Hello,

I am looking for a way to train multiple models on a single GPU(RTX A5000) in parallel. Actually, these are many (thousands) small non-linear inversion problems that I want to solve as efficiently as possible. Each problem is independent of the others and has unique input/output and objective function (loss function). From my limited knowledge on this topic I believe this should be a good candidate for parallelization.

I have already implemented a working version using numpy/scipy where solving one individual problem takes about 2 seconds depending on convergence criterias and so on. If, I run them in parallel using python multiprocessing, the average runtime is reduced to about 0.2 seconds per problem.
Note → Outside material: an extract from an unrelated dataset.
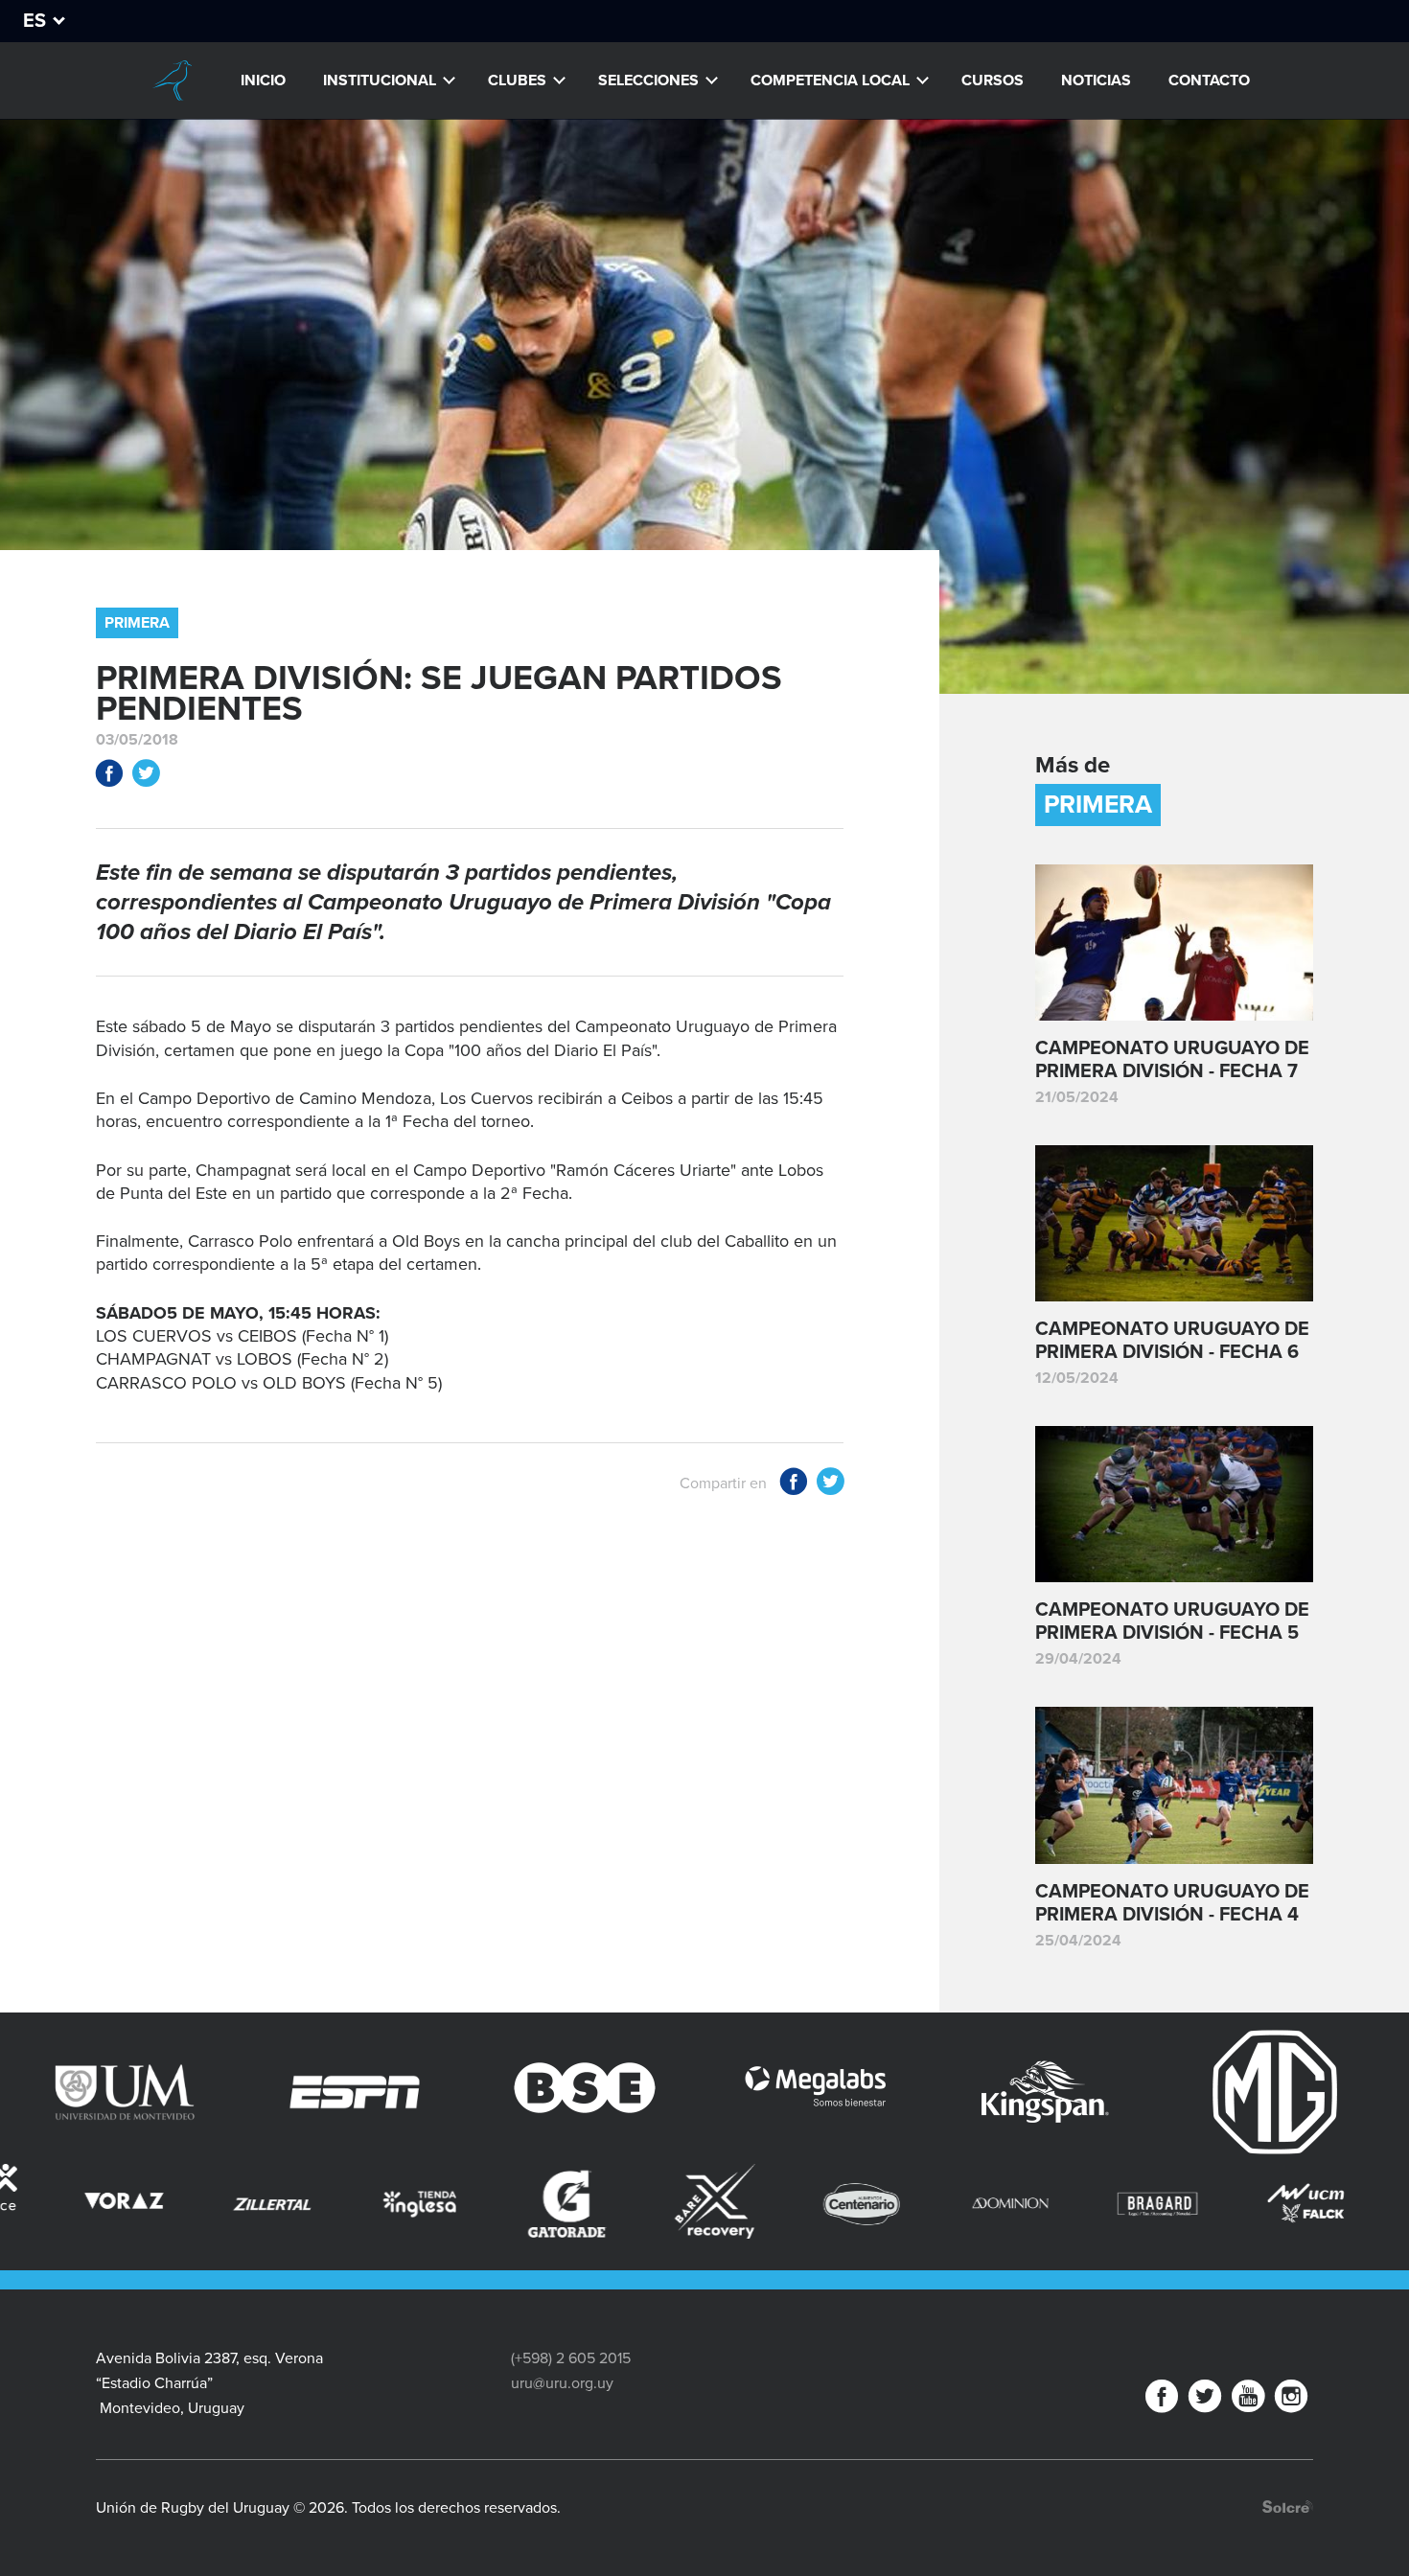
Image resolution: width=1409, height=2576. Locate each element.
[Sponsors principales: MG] (1110, 2092)
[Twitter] (1205, 2400)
The next natural step for me to make the code run faster is to use GPU acceleration (which I have never done before). I know there are several ways to interact with the GPU, but after reading up on it, I thought pytorch could be a good alternative for me due to it also having automatic differentiation. I actually have written a code that works with pytorch, but it is not fast (see sample code below).

The problem I have is that I can’t seem to start running the individual optimization problems on the GPU in parallel. This may be a straightforward thing to do, but I have been looking around at various places including asking chatGPT and Bing chat without any luck.

I tried to do it by using torch multiprocessing, but it seems that it does not work as I thought it did. It seems as the processes are started in parallel on the CPU and not on the GPU (is this correct?).

Anyways, I would greatly appreciate if anyone could point me in the right direction on this problem.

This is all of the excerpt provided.